# [What is asked]
Could you revise the stretch of the metrics framework text from "Joins are created" through "to foreign joins.", putting "merge" in place of "combine"?

--- Passage given ---

Dimensions as properties of Primary Identifiers: Dimensions cannot be aggregated and so they are then considered to be a property of the primary or unique identifiers of the table. In the table above, is_bulk_transaction
is considered to be an attribute of a transaction_id. This dimension is then useable in the Metrics Framework by any metric that can be aggregated to the transaction granularity.
Joins are created by Identifier Types: When creating a data source it's important to think about which other data sources will be able to use the data source to combine metrics and dimensions. There are three key types in the Metrics Framework, primary, unique and foreign, and then 9 potential join pairs. The Metrics Framework avoids fan-out and chasm joins by avoiding foreign to foreign, primary to foreign, and unique to foreign joins.
docs)#
Metrics (A metric can be thought of as a function on top of the various data sources. In the example above, we have created a revenue
measure. The simplest type of metric is a measure_proxy
which means that the metric is just a measure. One way to define this metric is in the data source as follows:
measures: - name: revenue description: expr: price * quantity agg: sum create_metric: true
Or the metric can be defined explicitly with a more complete set of configuration features:
metric: name: revenue description: Revenue is price x quantity for every product sold and recorded in the transactions table. type: measure_proxy type_params: measures: revenue
By defining the metric in this way, the Metrics Framework can then dynamically traverse the various data models constructing SQL queries(like the one shown in the section above) to build metrics datasets.
There are several metric types and the list is constantly growing to support a wider variety of metrics. As an example of a more complicated metric we could define a metric pulling measures from several data sources as follows:
metric: name: perishables_revenue_per_active_customer description: Revenue from perishable goods (vegetables, fruits, dairy, deli) for each active store. type: ratio type_params: numerator: revenue denominator: active_customers constraints: | product__category in ("vegetables", "fruits", "dairy", "deli")
#
Accessing MetricsThe Metrics Framework exposes a GraphQL API with a number of clients built on top of that including:
- Command Line Interface (CLI) to pull data locally and improve the dev workflow
- SQL over JDBC to integrate with BI Tools and other SQL Clients
- Python Library to pull metrics into Jupyter or other analytical interfaces
- React Components to build embedded analytics
- Airflow Operators to schedule API requests and pre-construction of metrics
- GraphQL interface underlies all of these is also exposed for the end-user to build their own interfaces
Each of the above APIs follows a common format of pulling metrics in the format of "metrics by dimensions." As a simple example to pull revenue by day in the CLI, the user would write the following request
mql query --metrics revenue --dimensions ds
More can be found in the various APIs docs on more complicated expressions.

--- Data rows ---

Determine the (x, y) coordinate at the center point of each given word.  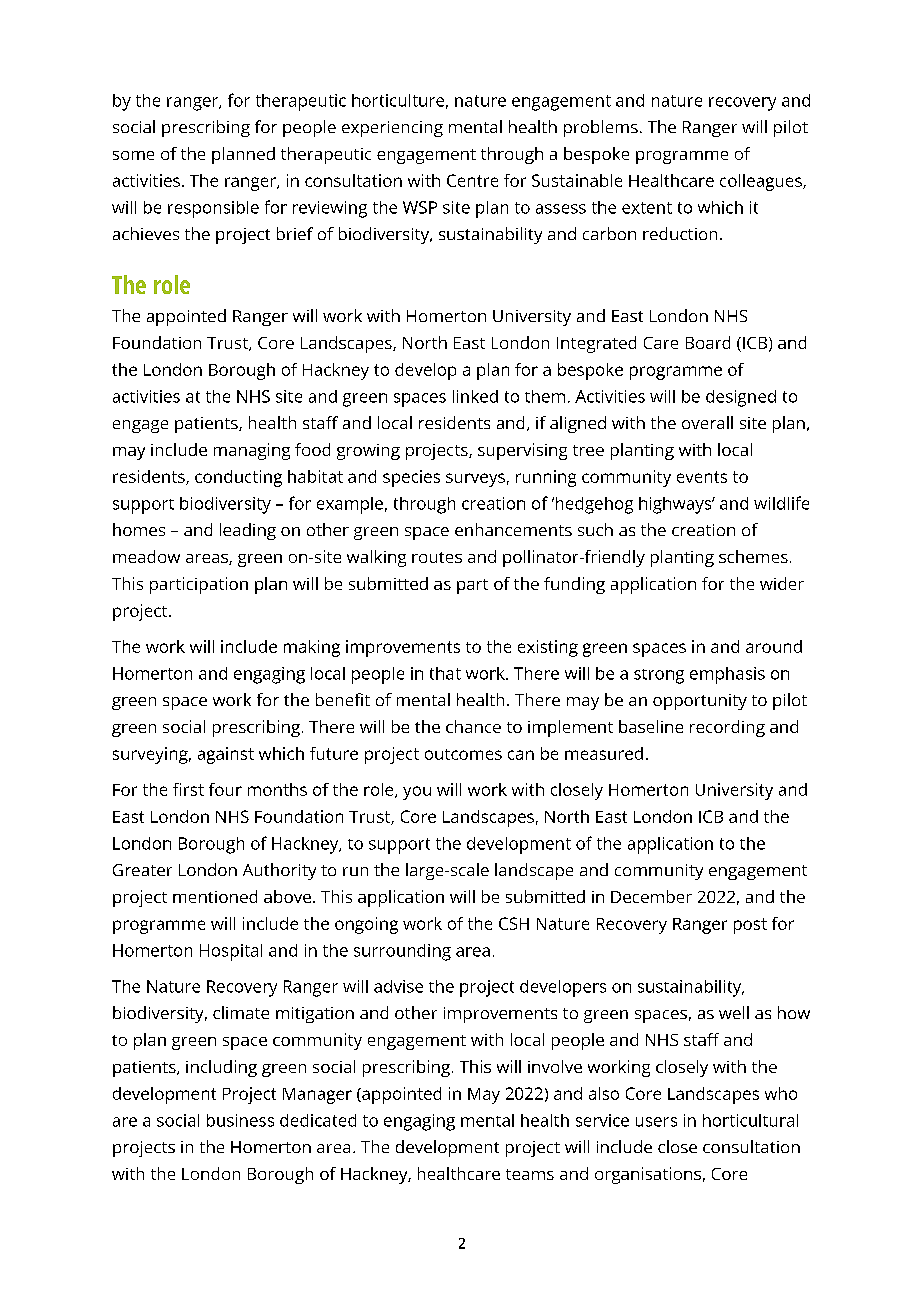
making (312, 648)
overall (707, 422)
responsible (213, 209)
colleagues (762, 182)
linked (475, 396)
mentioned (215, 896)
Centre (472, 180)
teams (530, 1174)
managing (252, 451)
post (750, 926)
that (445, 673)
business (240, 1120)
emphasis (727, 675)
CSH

---

# [Answer for the task]
Joins are created by Identifier Types: When creating a data source it's important to think about which other data sources will be able to use the data source to merge metrics and dimensions. There are three key types in the Metrics Framework, primary, unique and foreign, and then 9 potential join pairs. The Metrics Framework avoids fan-out and chasm joins by avoiding foreign to foreign, primary to foreign, and unique to foreign joins.